[Data on locating visible targets]
▼
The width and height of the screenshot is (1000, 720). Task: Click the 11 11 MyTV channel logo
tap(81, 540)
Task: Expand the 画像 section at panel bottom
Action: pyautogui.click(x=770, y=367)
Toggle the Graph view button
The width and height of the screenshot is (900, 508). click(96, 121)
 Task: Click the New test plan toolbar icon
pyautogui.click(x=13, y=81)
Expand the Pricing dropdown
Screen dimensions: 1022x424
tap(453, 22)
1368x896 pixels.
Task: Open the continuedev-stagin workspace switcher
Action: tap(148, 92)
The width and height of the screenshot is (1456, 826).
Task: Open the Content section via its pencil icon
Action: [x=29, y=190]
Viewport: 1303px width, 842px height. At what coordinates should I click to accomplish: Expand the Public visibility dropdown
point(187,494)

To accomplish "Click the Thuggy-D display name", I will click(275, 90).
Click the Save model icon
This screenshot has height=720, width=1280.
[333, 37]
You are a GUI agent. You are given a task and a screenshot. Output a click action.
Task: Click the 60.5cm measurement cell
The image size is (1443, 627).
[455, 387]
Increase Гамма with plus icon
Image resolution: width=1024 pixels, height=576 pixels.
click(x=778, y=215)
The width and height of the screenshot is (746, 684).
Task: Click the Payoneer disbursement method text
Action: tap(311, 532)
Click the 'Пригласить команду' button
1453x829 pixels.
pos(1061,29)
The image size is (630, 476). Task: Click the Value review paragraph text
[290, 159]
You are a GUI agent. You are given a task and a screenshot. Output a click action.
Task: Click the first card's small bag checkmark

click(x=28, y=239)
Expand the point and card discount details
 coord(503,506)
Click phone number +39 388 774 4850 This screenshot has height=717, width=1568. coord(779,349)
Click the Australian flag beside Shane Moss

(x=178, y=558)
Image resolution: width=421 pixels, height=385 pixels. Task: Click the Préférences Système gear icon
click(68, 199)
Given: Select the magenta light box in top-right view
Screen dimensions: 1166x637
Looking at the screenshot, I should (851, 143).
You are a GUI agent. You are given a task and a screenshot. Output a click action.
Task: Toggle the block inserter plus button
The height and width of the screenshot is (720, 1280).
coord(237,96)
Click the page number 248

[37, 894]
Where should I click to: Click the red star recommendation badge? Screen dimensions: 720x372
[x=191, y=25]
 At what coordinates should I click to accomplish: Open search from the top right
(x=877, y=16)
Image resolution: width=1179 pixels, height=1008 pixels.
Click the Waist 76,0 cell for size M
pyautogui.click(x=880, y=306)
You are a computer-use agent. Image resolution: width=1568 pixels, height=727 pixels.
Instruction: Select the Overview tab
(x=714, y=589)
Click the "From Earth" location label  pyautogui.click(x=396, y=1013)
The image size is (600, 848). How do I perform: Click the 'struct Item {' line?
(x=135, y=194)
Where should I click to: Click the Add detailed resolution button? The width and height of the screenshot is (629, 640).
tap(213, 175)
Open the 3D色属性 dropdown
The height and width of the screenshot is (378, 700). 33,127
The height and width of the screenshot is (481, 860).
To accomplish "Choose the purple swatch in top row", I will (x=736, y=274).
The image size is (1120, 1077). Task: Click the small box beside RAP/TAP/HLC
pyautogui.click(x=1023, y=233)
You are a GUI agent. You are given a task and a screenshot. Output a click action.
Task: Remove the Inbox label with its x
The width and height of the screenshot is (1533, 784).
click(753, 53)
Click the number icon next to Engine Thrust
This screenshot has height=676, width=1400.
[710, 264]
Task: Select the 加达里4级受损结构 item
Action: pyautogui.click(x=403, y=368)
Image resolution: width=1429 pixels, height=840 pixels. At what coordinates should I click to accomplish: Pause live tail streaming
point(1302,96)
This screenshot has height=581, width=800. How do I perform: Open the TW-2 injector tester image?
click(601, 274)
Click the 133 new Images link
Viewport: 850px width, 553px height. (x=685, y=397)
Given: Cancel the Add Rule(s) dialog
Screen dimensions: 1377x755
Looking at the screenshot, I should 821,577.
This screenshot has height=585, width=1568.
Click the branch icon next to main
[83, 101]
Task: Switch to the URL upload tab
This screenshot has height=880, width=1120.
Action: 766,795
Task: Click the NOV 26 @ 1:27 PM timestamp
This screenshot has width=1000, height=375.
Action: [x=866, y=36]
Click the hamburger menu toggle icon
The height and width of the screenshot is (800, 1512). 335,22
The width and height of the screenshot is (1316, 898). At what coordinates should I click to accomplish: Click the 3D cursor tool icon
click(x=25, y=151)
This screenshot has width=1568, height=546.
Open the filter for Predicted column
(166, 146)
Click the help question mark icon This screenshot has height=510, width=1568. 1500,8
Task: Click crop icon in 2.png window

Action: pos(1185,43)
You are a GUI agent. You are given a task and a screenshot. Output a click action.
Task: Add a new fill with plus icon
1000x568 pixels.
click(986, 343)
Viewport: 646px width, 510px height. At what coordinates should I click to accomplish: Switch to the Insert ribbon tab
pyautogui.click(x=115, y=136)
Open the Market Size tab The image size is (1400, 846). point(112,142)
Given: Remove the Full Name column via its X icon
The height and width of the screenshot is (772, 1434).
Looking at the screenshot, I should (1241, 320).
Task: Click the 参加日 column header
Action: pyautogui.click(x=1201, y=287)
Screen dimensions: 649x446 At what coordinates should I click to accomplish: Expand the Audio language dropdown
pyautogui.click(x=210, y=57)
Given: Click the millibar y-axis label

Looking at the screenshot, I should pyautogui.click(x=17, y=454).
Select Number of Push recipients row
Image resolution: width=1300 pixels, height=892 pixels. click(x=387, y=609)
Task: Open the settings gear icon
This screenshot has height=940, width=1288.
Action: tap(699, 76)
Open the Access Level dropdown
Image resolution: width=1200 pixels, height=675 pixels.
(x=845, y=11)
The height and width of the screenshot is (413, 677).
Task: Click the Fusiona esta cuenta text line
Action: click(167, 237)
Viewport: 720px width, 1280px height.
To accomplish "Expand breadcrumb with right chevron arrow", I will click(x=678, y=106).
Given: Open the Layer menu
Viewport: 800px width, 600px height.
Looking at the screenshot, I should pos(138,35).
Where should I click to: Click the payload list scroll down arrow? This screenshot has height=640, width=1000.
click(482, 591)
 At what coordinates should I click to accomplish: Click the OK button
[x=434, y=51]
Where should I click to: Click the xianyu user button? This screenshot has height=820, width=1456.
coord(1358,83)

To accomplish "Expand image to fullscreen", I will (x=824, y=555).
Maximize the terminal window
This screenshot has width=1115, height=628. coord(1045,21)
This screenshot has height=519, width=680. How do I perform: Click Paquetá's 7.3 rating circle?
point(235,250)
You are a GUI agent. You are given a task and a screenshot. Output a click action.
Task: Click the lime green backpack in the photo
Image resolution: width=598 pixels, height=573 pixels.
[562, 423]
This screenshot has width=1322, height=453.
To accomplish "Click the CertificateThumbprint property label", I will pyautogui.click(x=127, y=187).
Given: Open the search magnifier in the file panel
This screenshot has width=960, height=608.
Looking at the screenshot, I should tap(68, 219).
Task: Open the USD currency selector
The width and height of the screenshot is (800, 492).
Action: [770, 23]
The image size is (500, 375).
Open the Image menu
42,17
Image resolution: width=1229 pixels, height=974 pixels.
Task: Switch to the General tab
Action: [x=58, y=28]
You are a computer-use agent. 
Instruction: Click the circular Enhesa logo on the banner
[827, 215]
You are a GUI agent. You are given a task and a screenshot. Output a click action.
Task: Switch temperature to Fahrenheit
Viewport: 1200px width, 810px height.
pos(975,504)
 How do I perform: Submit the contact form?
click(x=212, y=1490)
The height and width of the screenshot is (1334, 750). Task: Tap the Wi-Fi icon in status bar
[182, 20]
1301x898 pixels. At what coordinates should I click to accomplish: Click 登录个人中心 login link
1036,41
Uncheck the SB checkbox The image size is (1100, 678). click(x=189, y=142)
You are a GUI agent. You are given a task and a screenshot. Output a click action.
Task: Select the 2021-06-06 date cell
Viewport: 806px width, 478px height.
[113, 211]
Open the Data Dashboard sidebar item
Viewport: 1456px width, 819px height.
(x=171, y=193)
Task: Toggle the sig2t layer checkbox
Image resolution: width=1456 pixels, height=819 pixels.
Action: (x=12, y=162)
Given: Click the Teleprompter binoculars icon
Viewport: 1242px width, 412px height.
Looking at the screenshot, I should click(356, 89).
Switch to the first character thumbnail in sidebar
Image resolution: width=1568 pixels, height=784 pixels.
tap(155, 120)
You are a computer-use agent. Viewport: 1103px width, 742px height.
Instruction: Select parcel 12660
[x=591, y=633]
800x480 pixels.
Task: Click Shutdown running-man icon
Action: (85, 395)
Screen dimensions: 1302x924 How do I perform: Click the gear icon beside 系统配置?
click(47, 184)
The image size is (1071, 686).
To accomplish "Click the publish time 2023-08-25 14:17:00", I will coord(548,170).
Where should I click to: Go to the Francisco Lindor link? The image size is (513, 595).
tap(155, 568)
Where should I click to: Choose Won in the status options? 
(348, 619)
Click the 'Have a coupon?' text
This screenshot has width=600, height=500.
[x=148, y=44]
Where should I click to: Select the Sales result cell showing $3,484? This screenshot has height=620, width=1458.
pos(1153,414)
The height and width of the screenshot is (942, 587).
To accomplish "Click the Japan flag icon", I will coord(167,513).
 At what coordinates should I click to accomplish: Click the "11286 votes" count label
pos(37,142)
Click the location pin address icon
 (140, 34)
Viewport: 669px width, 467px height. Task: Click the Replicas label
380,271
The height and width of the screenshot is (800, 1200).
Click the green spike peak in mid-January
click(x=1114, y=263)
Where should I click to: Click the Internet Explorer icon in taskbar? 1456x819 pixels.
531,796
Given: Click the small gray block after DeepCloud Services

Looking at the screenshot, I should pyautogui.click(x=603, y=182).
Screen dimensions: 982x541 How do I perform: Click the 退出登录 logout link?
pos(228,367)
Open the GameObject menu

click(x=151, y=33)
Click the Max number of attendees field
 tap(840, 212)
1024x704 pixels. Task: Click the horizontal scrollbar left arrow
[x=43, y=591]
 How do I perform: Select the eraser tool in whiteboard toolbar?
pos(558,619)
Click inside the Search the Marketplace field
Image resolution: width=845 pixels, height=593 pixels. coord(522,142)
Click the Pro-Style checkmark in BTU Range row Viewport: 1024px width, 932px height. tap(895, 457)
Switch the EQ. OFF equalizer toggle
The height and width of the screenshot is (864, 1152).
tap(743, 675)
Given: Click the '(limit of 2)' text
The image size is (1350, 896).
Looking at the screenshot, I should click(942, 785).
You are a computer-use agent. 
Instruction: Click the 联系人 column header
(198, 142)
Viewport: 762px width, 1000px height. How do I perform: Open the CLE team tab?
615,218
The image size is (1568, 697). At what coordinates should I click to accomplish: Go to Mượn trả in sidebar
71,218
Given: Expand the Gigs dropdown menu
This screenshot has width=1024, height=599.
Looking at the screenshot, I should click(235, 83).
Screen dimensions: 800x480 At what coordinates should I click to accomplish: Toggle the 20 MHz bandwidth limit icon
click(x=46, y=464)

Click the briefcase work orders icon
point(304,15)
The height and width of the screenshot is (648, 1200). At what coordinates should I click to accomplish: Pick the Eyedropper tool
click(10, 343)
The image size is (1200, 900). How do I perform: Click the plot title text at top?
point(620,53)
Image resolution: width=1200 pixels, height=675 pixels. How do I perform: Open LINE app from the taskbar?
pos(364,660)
▲
▶ **REQUIRED TASK**: Copy out the records verbatim, beginning at the line that contains "The image size is (1568, 697)." and stopping after the line that contains "Looking at the screenshot, I should click(235, 83).".

▶ **SOLVED PROBLEM**:
The image size is (1568, 697). At what coordinates should I click to accomplish: Go to Mượn trả in sidebar
71,218
Given: Expand the Gigs dropdown menu
This screenshot has width=1024, height=599.
Looking at the screenshot, I should click(235, 83).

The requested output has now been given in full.